Hunter served on President Obama’s first Advisory Council on Faith–Based and Neighborhood Partnerships, and published A New Kind of Conservative: Cooperation Without Compromise.
In 2010, he decided to leave the Republican Party, explaining to CT:
For 40 years I was a registered Republican like Paul was a registered Pharisee after he became a follower of Christ—when it furthered the agenda of the Gospel (as I understood it) then I was active as a Rep. When it didn’t, I wasn’t.
I was never comfortable being identified with a political Party but the hyper-partisanship and the outside voices hijacking legitimate political debate is not something of which I will be a part.
In 2011, Hunter was named to the Commission on Accountability and Policy for Religious Organizations, an inquiry led by the Evangelical Council for Financial Accountability on behalf of Sen. Charles Grassley, R-Iowa, in the wake of his investigation of the finances of six televangelists.
Hunter shared his response to Obama’s same-sex marriage announcement in a 2012 interview with Leadership Journal, a CT sister publication.
In Orlando, Hunter belonged to the group of pastors seeking dialogue and racial reconciliation in the wake of the Trayvon Martin shooting in 2013. He told CT that their partnerships ultimately “built a much closer relationship between many of the African-American pastors and Anglo pastors” in the area.
When national tragedy struck the Orlando area again in 2016 with the Pulse Nightclub attack, his church joined in the citywide response. “I was brokenhearted, not because I had so many relationships in the LGBTQ community, but because I had so few,” he wrote in a reflection earlier this year. “Was I complicit in the divisions that led to this destruction? Could anything I said, or preached, have led to this kind disrespect or prejudice or ostracism for that community?”

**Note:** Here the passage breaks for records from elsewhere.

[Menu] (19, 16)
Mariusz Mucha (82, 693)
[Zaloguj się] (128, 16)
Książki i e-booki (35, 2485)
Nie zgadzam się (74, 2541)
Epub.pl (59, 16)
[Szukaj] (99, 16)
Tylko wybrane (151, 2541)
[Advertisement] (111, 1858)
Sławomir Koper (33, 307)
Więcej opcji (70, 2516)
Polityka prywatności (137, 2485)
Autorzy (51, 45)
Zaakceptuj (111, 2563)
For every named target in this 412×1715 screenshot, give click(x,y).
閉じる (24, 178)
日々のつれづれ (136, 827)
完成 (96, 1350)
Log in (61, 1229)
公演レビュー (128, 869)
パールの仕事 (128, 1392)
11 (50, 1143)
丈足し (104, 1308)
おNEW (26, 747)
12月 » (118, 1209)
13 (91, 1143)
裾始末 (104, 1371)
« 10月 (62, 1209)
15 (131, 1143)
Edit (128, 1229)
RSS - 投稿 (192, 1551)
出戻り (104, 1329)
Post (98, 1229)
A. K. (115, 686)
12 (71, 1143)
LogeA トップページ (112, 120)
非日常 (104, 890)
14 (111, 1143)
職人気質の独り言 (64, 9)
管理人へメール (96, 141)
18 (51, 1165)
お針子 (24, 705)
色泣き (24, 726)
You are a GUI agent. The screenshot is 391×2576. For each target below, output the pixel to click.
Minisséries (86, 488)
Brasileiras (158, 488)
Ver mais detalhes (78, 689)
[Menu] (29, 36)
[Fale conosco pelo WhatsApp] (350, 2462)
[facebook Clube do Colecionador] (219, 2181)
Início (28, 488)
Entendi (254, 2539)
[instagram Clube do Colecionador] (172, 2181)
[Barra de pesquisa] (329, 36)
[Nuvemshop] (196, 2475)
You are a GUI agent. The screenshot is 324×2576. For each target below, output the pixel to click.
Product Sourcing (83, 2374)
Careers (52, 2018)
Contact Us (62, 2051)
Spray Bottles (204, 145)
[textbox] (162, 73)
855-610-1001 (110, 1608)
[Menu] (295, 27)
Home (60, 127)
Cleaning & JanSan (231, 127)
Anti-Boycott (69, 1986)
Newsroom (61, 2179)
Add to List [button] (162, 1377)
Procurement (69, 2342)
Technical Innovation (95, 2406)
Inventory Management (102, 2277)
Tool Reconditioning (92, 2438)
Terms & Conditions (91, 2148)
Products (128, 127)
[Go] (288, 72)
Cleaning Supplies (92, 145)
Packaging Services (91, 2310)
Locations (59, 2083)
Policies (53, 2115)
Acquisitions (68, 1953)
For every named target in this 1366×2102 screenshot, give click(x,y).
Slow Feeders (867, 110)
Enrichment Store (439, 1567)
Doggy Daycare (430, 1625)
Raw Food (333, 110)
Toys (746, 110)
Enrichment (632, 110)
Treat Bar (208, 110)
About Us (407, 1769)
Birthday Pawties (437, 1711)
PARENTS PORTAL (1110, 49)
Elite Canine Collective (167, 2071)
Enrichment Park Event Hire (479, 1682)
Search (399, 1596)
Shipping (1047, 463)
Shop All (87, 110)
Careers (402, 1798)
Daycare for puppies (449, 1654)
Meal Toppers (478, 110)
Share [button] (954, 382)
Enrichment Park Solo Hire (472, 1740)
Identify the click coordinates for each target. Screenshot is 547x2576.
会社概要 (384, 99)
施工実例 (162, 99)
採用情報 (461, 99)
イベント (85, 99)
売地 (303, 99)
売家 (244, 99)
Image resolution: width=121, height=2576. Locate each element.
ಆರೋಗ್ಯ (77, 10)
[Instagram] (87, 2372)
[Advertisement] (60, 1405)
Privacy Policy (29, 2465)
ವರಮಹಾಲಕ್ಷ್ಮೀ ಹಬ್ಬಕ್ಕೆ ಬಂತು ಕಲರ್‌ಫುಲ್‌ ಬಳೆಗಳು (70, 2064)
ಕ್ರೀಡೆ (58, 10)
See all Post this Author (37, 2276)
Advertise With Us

Back in 2008 and 2009, Hunter prayed at the Democratic National Convention (after first getting Billy Graham’s advice) and on Obama’s inauguration day, hopeful about evangelicals’ place in America’s political future. (CT recently examined the precarious task of praying with presidents.)
“There is great potential for the church to be part of the solution to the problems in our culture and the problems in our world,” he told CT in a 2008 interview, “if we can build coalitions that help enhance the common good that also enhances the Christian social agenda.”
Editor’s note: This post has been updated with Hunter’s personal statement, released Thursday morning.